Mechanical Robustness

As the device was fabricated on a flexible PET substrate therefore its mechanical robustness was examined against several bending cycles by squeezing the PET substrate in forward and backward direction. An in-house designed bending machine was used for repeatable bendability test at desired curvatures. The device showed excellent mechanical strength against 1500 bending cycles without any considerable change in both resistive states at a fixed bending diameter of 10 mm as no considerable difference in the bi-stable resistive states was observed in Fig. 6(a). Inset of Fig. 6(a) illustrates the optical image of as fabricated device without bending. The resistance of both HRS and LRS was plotted against decreasing value of bending diameter ranging from 50 mm to 2 mm. Figure 6(b) shows the endurance of both resistive states i.e. HRS and LRS against several bending diameters exhibiting negligible deviation owing to the remarkable mechanical strength of these devices. Inset of Fig. 6(b) illustrates the optical image of as fabricated memory device in bend state. However bending beyond 2 mm caused the disintegration of electrodes that ruptured the path of electron flow resulting in open circuit. The formation of micro and major cracks with increasing bending diameter are shown in Fig. 6(c–e). These bendability test shows that MoS2-PVA based memory device is remarkably suitable to be used in flexible electronics.

Figure 6: Bendability measurements by using the in-house prepared bending machine showing the remarkable flexible properties of as prepared resistive switching device.
Figure 6

(a) Endurance curve showing HRS and LRS values for 1500 bending cycles at a fixed diameter value of 10 mm. (b) Endurance plot clearly showing very less deviation in HRS and LRS with changing values of bending diameters in the range of 30 mm to 2 mm. The device behaved like an open circuit at a bending diameter of 2 mm. Optical images of as top and bottom electrodes at different values of bending diameters. (c) Before bending. (d) Appearance of micro-cracks in bottom electrode. (e) Development of a major crack in the bottom electrode and completely broken top electrode at a bending diameter of 2 mm resulting in the open circuit of memory device.

DATASET EXCERPT:
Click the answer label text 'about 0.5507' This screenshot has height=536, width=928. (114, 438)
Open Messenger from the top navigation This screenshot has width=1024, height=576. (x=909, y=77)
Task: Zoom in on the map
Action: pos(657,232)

REQUIREMENT 1:
From the bending-test text, extract the passage from "(a) Endurance curve" up to and including "of memory device.".
REQUIREMENT 2:
According to the bending-test text, why was the device's mechanical robustness examined? Answer in one to three sentences.
REQUIREMENT 3:
Answer these questions from the bending-test text:
(a) How many bending cycles did the device withstand at the fixed bending diameter of 10 mm?
(b) What equipment was used for the repeatable bendability test?
(c) What does Fig. 6(d) show?
The data has no connection to the text about bending tests on the flexible memory device.

OUTPUT 1:
(a) Endurance curve showing HRS and LRS values for 1500 bending cycles at a fixed diameter value of 10 mm. (b) Endurance plot clearly showing very less deviation in HRS and LRS with changing values of bending diameters in the range of 30 mm to 2 mm. The device behaved like an open circuit at a bending diameter of 2 mm. Optical images of as top and bottom electrodes at different values of bending diameters. (c) Before bending. (d) Appearance of micro-cracks in bottom electrode. (e) Development of a major crack in the bottom electrode and completely broken top electrode at a bending diameter of 2 mm resulting in the open circuit of memory device.

OUTPUT 2:
The device was fabricated on a flexible PET substrate. For that reason, its mechanical robustness was tested over repeated bending cycles.

OUTPUT 3:
(a) 1500 bending cycles.
(b) An in-house designed bending machine.
(c) The appearance of micro-cracks in the bottom electrode.